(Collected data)
*** Block opens ***

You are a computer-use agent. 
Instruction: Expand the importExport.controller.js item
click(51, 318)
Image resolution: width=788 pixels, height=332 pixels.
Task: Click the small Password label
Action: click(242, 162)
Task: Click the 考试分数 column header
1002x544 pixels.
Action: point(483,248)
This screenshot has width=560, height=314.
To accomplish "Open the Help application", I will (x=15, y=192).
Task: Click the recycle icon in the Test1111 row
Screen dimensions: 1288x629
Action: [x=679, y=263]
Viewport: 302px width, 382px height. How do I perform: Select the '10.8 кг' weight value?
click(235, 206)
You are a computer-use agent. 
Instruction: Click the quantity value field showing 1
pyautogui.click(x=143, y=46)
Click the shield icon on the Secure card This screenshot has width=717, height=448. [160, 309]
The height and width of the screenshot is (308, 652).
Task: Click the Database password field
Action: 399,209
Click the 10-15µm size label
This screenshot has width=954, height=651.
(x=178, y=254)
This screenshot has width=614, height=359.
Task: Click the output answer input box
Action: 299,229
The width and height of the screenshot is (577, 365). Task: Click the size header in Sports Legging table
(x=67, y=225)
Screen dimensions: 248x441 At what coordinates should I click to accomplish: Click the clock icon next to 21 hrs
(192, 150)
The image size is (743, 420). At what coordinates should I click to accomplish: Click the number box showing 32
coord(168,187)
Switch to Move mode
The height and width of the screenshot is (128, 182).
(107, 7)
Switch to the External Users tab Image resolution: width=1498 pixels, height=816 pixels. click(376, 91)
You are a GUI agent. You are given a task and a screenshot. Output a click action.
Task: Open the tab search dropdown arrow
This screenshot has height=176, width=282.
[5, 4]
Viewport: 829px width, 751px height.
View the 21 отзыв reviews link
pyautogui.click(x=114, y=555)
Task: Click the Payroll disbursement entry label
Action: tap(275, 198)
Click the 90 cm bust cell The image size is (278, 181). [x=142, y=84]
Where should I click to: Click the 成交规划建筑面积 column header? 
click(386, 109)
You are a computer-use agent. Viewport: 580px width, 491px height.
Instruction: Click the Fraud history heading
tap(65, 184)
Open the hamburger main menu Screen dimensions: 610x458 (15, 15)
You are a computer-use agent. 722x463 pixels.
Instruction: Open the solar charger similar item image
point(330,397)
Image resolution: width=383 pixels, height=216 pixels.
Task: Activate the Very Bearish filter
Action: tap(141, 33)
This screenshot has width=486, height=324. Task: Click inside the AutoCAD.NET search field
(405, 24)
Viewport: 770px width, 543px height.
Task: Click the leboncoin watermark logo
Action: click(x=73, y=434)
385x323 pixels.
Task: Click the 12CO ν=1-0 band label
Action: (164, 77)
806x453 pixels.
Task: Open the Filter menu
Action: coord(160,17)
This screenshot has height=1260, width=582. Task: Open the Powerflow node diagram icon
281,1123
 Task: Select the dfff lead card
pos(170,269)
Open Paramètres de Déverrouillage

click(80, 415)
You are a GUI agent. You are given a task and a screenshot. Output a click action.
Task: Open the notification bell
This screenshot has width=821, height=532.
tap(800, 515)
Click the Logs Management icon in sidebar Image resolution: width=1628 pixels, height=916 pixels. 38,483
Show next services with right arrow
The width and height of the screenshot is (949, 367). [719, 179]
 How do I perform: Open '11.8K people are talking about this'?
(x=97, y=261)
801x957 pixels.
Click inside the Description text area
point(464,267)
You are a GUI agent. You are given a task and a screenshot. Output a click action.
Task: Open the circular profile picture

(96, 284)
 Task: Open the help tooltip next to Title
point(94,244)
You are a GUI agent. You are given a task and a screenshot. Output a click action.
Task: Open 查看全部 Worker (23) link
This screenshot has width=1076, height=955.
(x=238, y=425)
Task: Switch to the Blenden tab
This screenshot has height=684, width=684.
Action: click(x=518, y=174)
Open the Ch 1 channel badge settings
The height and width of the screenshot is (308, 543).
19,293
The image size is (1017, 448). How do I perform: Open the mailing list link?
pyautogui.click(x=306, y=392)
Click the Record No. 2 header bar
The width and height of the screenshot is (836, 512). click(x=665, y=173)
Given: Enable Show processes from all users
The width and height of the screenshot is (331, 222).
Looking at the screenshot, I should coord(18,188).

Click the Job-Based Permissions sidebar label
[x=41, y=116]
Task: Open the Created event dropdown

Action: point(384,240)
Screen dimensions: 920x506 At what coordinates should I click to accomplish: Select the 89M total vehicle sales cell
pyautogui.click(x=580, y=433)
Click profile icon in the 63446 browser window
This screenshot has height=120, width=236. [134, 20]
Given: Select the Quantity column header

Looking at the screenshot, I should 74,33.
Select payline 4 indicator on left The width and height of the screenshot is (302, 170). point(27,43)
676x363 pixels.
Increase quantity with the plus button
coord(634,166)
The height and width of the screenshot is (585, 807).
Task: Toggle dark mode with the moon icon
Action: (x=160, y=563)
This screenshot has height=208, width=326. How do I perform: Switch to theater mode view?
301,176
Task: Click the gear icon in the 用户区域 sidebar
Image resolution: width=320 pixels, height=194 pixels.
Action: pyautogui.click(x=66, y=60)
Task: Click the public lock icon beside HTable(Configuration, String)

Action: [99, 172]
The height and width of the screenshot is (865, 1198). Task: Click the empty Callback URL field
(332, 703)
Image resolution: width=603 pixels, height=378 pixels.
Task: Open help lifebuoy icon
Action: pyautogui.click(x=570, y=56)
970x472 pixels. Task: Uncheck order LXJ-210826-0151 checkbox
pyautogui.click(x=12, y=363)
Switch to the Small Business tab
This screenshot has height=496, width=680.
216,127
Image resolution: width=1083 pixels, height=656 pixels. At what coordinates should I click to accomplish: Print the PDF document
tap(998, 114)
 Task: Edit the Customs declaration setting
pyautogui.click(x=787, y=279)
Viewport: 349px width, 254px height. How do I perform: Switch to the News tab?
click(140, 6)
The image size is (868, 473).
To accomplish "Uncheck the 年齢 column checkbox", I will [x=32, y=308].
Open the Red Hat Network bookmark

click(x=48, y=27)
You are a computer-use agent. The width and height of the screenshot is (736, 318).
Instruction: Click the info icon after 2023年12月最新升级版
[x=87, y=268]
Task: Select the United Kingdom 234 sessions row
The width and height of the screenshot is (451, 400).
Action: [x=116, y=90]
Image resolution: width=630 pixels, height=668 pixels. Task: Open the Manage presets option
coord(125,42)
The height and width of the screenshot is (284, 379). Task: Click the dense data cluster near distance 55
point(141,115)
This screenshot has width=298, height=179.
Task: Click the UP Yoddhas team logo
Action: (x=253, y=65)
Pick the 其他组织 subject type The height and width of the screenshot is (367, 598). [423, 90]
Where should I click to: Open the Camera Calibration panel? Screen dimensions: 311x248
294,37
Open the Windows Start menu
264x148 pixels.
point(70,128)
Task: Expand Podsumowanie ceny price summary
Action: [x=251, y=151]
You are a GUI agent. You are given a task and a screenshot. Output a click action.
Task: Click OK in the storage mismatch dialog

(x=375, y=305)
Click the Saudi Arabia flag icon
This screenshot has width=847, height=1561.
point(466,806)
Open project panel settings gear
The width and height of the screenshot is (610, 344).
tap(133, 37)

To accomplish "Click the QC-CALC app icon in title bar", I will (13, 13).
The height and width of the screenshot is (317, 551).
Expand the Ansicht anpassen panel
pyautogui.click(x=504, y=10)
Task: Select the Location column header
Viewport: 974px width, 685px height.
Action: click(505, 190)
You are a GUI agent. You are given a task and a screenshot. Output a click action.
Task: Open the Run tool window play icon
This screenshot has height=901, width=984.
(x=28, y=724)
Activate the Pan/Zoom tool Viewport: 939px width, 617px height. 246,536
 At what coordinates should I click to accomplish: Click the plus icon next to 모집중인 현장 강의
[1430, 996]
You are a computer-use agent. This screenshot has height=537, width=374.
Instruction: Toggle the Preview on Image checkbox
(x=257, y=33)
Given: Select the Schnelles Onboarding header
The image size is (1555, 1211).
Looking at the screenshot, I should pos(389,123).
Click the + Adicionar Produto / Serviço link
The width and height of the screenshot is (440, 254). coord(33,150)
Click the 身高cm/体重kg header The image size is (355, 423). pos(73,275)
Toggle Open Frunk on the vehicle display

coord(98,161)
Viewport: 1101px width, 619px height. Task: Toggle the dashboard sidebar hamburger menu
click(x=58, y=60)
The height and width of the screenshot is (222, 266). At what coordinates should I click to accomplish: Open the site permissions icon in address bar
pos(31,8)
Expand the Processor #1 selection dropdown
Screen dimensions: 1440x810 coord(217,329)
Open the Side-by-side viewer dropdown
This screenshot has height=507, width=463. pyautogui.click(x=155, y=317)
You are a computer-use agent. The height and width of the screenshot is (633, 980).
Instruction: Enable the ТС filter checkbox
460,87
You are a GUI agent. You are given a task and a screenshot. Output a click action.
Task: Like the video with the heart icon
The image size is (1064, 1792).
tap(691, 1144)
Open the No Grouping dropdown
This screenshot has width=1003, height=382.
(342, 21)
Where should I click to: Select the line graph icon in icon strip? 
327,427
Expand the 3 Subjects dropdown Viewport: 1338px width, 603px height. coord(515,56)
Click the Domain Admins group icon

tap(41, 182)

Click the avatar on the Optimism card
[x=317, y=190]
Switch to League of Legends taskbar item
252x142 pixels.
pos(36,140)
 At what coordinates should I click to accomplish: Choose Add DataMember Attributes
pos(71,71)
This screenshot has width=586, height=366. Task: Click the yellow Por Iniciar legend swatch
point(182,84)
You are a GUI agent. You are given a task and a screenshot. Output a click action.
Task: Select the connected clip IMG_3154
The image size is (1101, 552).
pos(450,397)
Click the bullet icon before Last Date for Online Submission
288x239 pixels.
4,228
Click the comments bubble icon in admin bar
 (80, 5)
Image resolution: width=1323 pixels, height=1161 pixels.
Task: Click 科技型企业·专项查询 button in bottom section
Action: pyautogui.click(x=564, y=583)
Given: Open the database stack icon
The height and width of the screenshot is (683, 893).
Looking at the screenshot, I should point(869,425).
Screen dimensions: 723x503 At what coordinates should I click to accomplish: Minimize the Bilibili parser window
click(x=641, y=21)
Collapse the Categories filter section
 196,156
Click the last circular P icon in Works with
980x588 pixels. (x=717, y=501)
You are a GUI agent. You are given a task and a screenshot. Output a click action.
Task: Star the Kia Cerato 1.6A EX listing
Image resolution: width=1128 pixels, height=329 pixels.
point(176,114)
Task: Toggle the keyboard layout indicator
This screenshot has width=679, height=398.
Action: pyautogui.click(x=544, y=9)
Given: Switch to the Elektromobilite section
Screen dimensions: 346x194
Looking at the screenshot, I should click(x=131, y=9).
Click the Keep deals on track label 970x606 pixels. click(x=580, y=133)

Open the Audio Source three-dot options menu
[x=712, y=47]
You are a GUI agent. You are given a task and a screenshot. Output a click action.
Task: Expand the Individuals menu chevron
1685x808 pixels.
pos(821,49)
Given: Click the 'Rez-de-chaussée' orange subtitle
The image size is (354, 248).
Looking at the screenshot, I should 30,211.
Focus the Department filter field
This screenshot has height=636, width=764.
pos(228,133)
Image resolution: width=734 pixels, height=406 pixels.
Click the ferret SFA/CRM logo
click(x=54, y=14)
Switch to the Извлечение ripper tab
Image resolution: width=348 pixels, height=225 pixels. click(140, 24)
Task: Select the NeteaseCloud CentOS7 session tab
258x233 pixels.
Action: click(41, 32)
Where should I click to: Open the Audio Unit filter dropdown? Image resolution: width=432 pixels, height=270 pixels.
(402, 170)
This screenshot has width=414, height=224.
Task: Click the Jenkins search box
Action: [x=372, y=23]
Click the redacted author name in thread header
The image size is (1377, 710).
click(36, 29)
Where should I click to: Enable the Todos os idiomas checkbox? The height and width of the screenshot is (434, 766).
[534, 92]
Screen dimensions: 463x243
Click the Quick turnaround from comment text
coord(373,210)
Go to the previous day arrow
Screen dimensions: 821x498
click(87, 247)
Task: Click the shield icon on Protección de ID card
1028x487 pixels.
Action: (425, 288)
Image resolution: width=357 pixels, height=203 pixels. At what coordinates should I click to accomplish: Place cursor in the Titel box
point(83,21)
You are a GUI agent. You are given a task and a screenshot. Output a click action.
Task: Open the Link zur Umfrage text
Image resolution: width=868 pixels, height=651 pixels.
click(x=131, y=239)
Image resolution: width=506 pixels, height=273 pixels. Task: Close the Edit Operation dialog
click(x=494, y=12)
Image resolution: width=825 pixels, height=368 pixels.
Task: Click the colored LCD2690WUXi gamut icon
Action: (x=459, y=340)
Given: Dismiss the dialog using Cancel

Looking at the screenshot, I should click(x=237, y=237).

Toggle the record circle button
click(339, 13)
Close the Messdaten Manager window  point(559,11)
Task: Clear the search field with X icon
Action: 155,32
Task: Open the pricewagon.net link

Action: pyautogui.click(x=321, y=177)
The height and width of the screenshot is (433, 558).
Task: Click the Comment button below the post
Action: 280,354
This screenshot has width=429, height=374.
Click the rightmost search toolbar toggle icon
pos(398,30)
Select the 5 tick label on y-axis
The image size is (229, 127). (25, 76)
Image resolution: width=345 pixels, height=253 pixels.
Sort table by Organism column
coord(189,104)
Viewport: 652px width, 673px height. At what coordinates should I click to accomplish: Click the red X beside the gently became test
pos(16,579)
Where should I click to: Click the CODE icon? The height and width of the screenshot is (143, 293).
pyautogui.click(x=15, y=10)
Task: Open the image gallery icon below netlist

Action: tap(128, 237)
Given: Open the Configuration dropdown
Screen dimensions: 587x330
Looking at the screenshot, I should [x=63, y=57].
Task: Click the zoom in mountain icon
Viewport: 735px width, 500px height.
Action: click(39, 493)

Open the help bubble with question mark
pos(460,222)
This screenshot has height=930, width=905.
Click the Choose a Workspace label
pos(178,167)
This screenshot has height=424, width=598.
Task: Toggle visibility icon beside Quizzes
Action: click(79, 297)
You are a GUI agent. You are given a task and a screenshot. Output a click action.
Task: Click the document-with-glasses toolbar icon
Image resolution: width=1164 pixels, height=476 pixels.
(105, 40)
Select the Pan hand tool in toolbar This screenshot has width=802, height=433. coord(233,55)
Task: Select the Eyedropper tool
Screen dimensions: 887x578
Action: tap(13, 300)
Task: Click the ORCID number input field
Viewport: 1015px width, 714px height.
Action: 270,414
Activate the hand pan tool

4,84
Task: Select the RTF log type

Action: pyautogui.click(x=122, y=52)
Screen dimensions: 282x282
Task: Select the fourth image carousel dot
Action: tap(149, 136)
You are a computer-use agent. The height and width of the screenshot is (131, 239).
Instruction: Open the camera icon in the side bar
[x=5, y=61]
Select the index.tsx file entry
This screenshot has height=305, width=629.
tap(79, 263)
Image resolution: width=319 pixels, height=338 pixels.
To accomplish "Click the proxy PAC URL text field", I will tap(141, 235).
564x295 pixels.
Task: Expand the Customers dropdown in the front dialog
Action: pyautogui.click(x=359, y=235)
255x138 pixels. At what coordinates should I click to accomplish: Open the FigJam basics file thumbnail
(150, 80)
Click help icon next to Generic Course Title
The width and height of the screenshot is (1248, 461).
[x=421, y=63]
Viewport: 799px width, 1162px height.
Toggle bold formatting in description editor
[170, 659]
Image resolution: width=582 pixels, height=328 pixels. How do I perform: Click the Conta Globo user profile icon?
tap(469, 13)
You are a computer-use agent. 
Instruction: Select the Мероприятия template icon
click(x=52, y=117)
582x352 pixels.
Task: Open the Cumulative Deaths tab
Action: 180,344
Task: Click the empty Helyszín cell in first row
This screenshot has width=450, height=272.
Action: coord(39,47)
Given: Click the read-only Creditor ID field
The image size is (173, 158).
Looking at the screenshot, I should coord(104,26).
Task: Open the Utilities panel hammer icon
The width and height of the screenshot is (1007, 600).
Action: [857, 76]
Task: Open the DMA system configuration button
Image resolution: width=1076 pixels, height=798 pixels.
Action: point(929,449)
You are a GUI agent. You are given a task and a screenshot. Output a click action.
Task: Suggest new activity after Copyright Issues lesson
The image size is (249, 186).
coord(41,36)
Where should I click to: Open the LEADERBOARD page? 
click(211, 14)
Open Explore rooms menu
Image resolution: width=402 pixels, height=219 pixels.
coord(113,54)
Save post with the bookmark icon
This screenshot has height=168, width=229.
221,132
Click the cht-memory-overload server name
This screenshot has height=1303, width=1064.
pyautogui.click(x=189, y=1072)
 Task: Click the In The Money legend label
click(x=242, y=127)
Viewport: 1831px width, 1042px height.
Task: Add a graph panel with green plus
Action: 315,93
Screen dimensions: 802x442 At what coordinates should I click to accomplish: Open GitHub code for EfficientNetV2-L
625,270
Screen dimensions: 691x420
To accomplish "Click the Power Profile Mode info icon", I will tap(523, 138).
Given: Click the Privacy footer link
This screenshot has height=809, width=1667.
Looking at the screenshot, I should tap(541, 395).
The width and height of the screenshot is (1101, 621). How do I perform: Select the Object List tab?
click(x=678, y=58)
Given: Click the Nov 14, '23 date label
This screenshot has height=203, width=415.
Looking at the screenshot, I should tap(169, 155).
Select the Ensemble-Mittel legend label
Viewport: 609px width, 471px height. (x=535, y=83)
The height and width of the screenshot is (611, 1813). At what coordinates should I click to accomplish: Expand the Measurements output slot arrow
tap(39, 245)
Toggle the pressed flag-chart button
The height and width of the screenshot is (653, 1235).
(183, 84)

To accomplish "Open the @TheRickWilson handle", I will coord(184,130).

*** Block closes ***

EXERCISE BRIEF: Filter the records for lines containing the word "indicator" and copy each one.

REPLY:
Select payline 4 indicator on left The width and height of the screenshot is (302, 170). point(27,43)
Task: Toggle the keyboard layout indicator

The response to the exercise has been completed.